#### Problem to work on
Repeat word for word the passage of the forum post that starts with "It's weird cos" and ends with "on this thread,......".

#### Selected excerpt

------------------------------------------------------------------------

I don't know what to say. I've had shivers like i've never felt shivers running down my spine reading this thread. I seriously thought i was alone with this.
Just reading that line in the opening post
.....where you go on questionning the world, your existence ect...A very scary feeling.
is exactly what i was doing. Things have more or less calmed down now, but it went on with me constantly for 7 months. It was like constantly asking all the big questions, yet you knew there were no answers, and it scares the hell outta you.
It totally takes you from the world you know and spits you into one where scared and running are all you know, yet you don't know why. And you're 100% SURE you're going mad. properly insane.
It's weird cos nowadays i don't get it so much, but it has affected my life hugely. I still spend a huge amount of time trying to figure it all out, but thoughts very rarely still have the same intensity they did. It's like i can think things about existence/life etc that i thought before, but in a simpler way. Without that bang/pain in the chest accompaniment, and the feeling like you could really be getting somewhere if only you were so sure that no answers existed.
And this from someone else on this thread,......
"I want to go back to the way it was when everything was everything I didnt have to question reality so much"
I've got pretty much exactly the same line written down somewhere.
Like i said before, its pretty much behind me now, almost like it was a dream. When you feel or think a certain way you know it and are so sure of it, then after you cant pinpoint it exactly, and you wonder if it was ever really real.
Similar to what some other people have posted, my experience started after a 4 hour full blown panic attack after smoking weed.
In some ways i wish i'd never bothered with drugs, in others i miss em. But i've stopped everything now.
I still funnily enough get the "experience" on a hangover, after a night of heavy drinking. Which is a shame, cos i do love me booze. Can't give up everything. LOL.

------------------------------------------------------------------------

#### Dataset entries

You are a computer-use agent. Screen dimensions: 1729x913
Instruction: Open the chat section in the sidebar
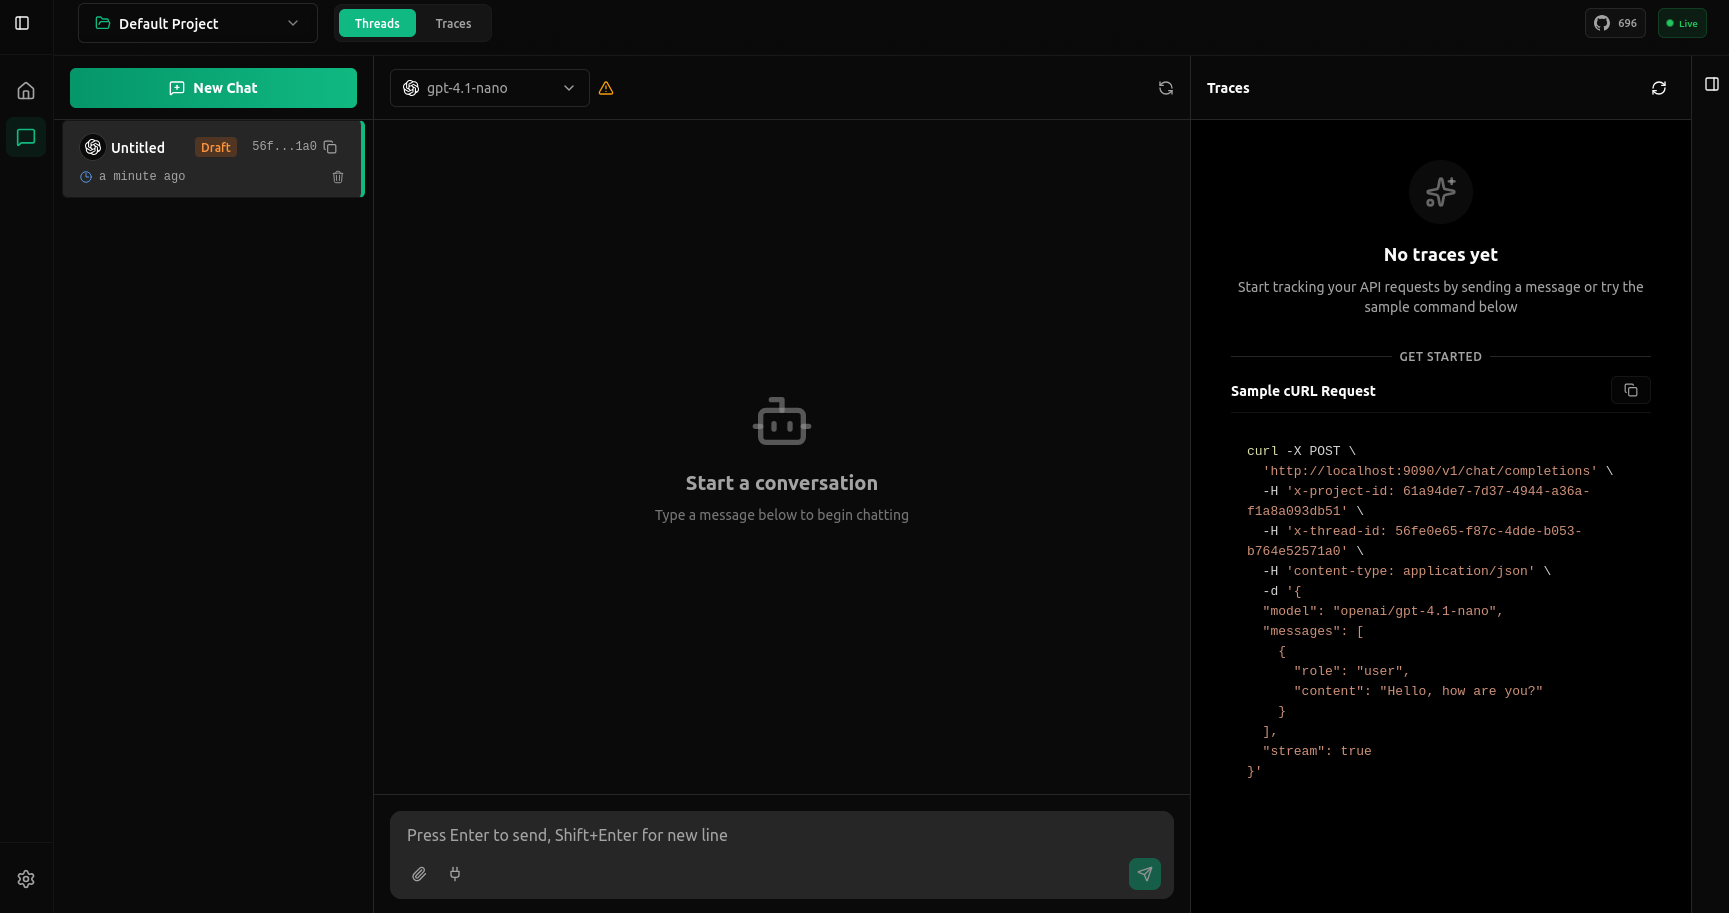26,137
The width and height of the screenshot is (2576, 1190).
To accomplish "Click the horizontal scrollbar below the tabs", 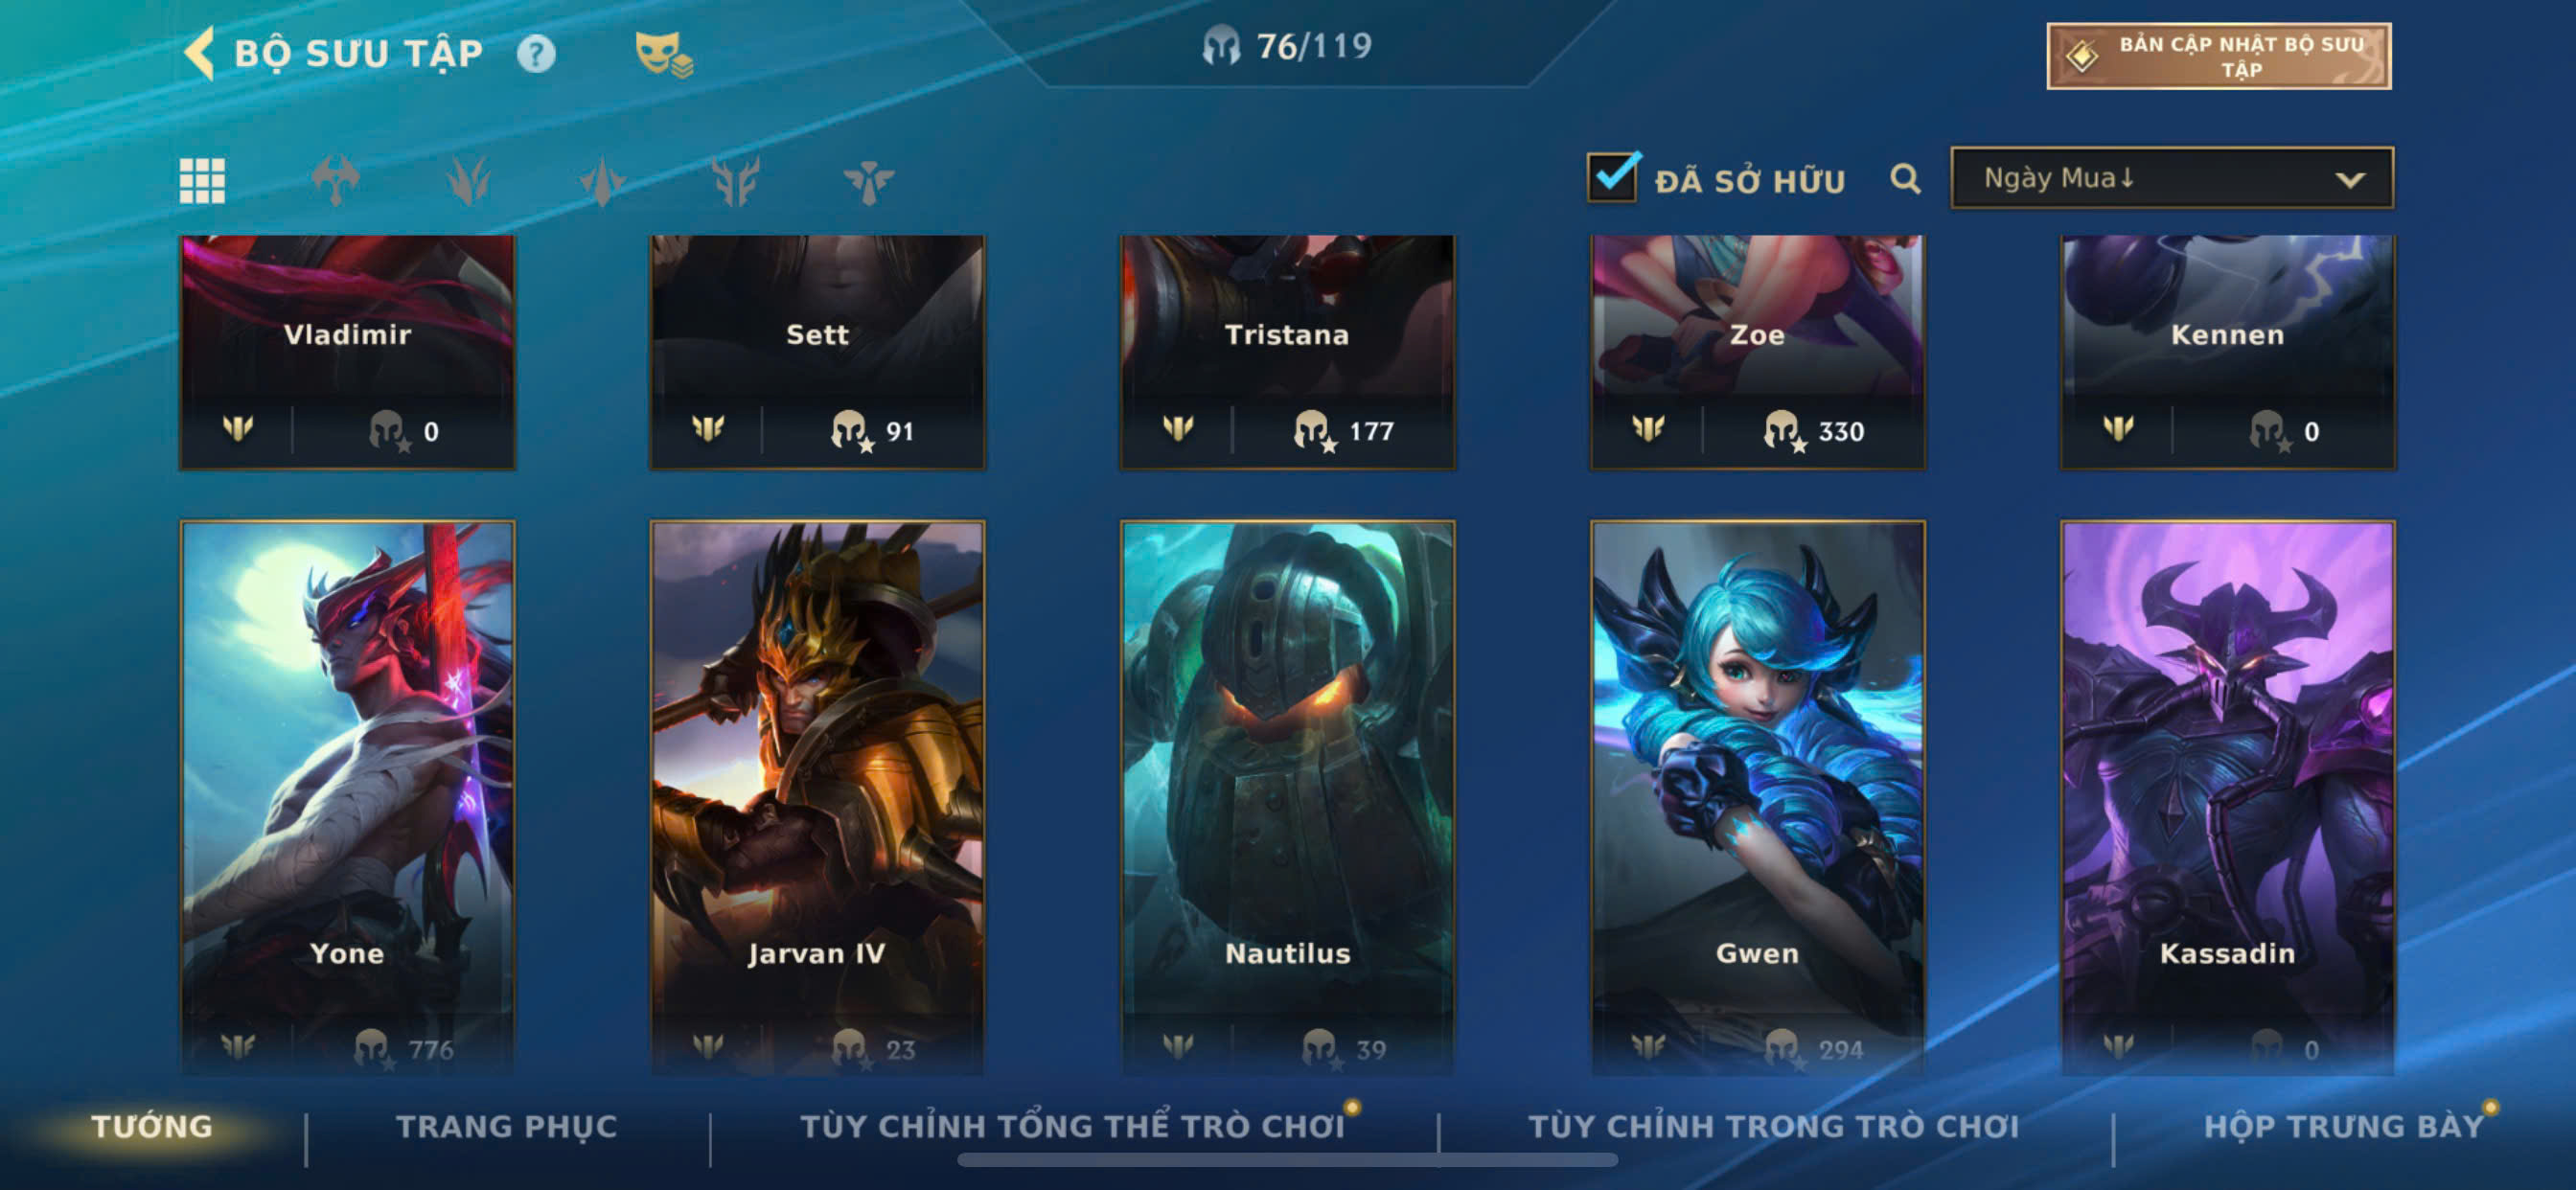I will (1287, 1160).
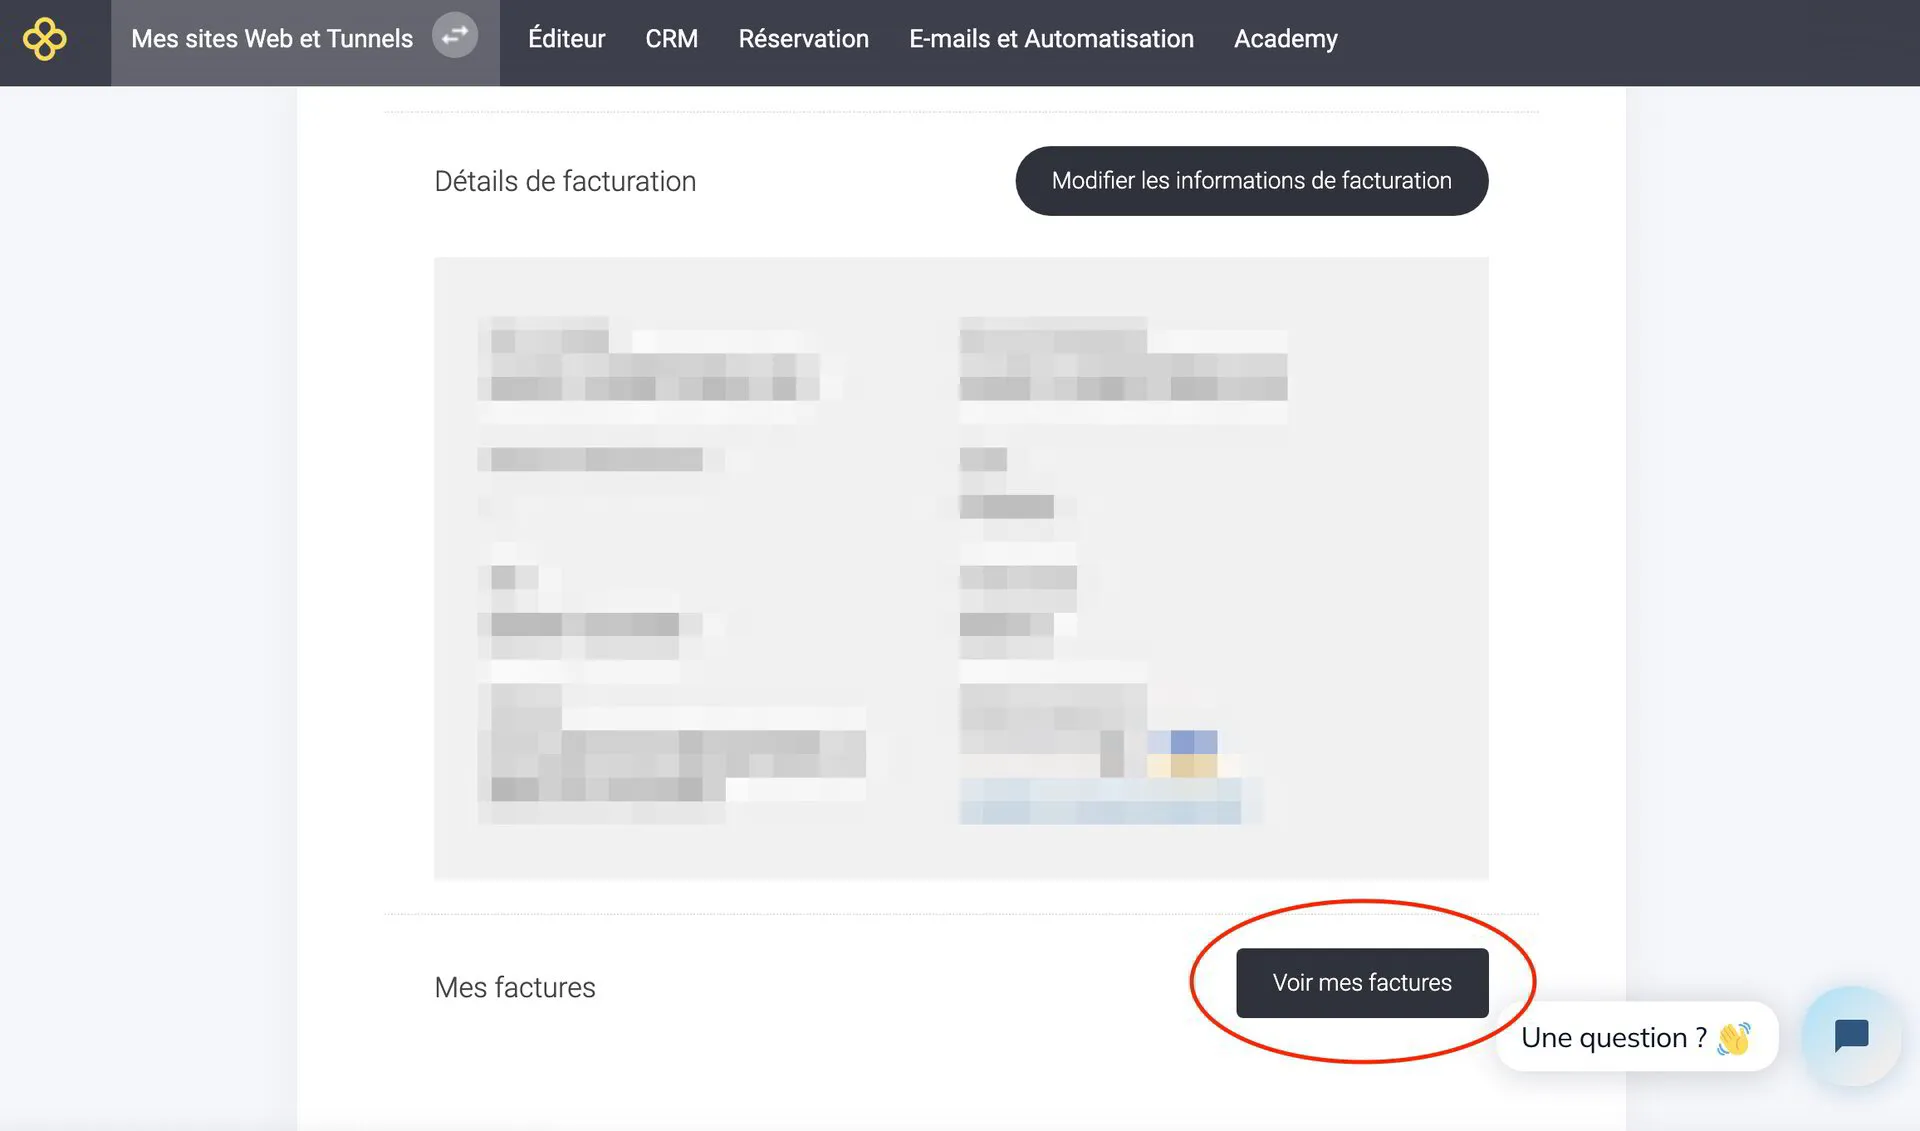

------------------------------------------------------------------------

#### Task output
It's weird cos nowadays i don't get it so much, but it has affected my life hugely. I still spend a huge amount of time trying to figure it all out, but thoughts very rarely still have the same intensity they did. It's like i can think things about existence/life etc that i thought before, but in a simpler way. Without that bang/pain in the chest accompaniment, and the feeling like you could really be getting somewhere if only you were so sure that no answers existed.
And this from someone else on this thread,......